A European Commission spokesman said that litigation was not the appropriate way to deal with such complex issues. ”However, since the US has chosen this path, we will defend our food safety legislation,” the spokesman said.
The fact is that these trade disputes are not going to go away, and because each side has legitimate complaints, or at least what seems like legitimate complaints to domestic audiences, without serious global coordination (don’t hold your breath) the only very likely outcome is even more trade disputes. And these are disputes which will be won by the country or countries that control the one resource everyone in the world wants: net demand.

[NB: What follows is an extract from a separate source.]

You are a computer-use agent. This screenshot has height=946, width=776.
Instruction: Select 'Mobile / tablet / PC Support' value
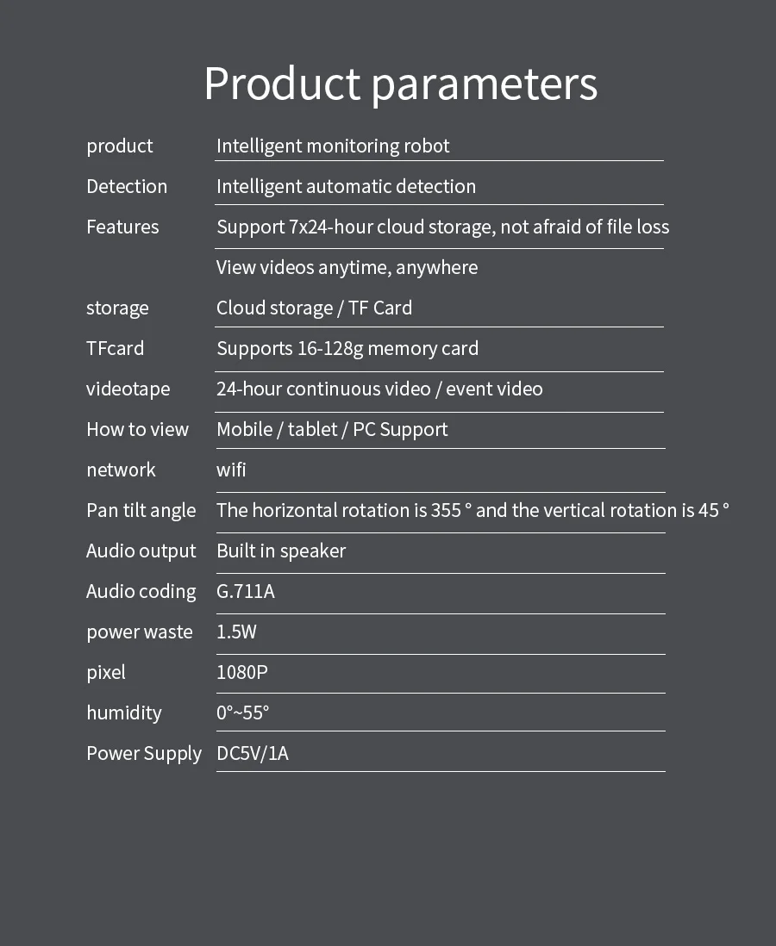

This means that if surplus countries don’t allow for a rapid and orderly adjustment of the imbalances, which will require a rise in the value of their currencies among other things, the same thing will be achieved by trade conflict.
What are the prospects? I guess regular readers of my blog will be disappointed if I don’t show myself to be a pessimist, but in fact anyway I think the prospects for an orderly resolution are weak. I am not knowledgeable enough about other countries, but it seems to me that China certainly is not prepared for the cost of the adjustment and will continue trying to postpone it. On Thursday Liu Mingkang, chairman of the China Banking Regulatory Commission, told a conference in Hong Kong that “It’s far too early to talk about an exit strategy”, which I interpret to mean that the investment-driven stimulus package is going to continue. He said that Beijing did not need to rescue the banking system, and the measures it has taken to boost investment and to support the infrastructure sector were to help the economy. Of course he also said that he believes the banking sector is sound, so maybe he is just kidding.
For those of you who are able and willing to follow the complex world of chemicals, there is a related and very interesting article by John Richardson on ICIS news, a chemical industry publication (you can also find it here). He says:
Low density polyethylene imports into China were up by 85% in the first eight months of this year compared with the same period in 2008, according to International Trader Publications Inc, a provider of trade data and analysis on chemicals and polymers.
Benzene imports increased by 185%, polyvinyl chloride by 138% and methanol by 431%. These latter two statistics are the result of weaker economics of coal-based production as well as re-stocking and stronger demand.
“Year-to-date totals were up for every commodity polymer, engineering polymer and major organic we follow except expandable and non-expandable polystyrene, polyacetals, polycarbonate and ethylene dichloride,” said Jean Sudol, president of ITP.
This implies high inventories in not just PE – the only polymer in which we gained clear evidence through a survey among 85 distributors and end-users carried out by a major Asian producer. It’s easy to overcomplicate things but to put it simply, it seems impossible that this extraordinary surge in imports has gone into a sufficient increase in finished-goods sales to prevent some major dislocations.
All you have to do to reach this conclusion is look at real consumption growth (not the misleading retail sales figures) versus the decline in exports to work out that a lot of overstocking is likely to have occurred. This would be at the chemical and polymer levels and in warehouses full of unsold washing machines and refrigerators etc.
I am no expert on the chemical industry, and so perhaps I am misreading his piece, but this doesn’t sound like an industry that is readying itself for a world of contracting US demand.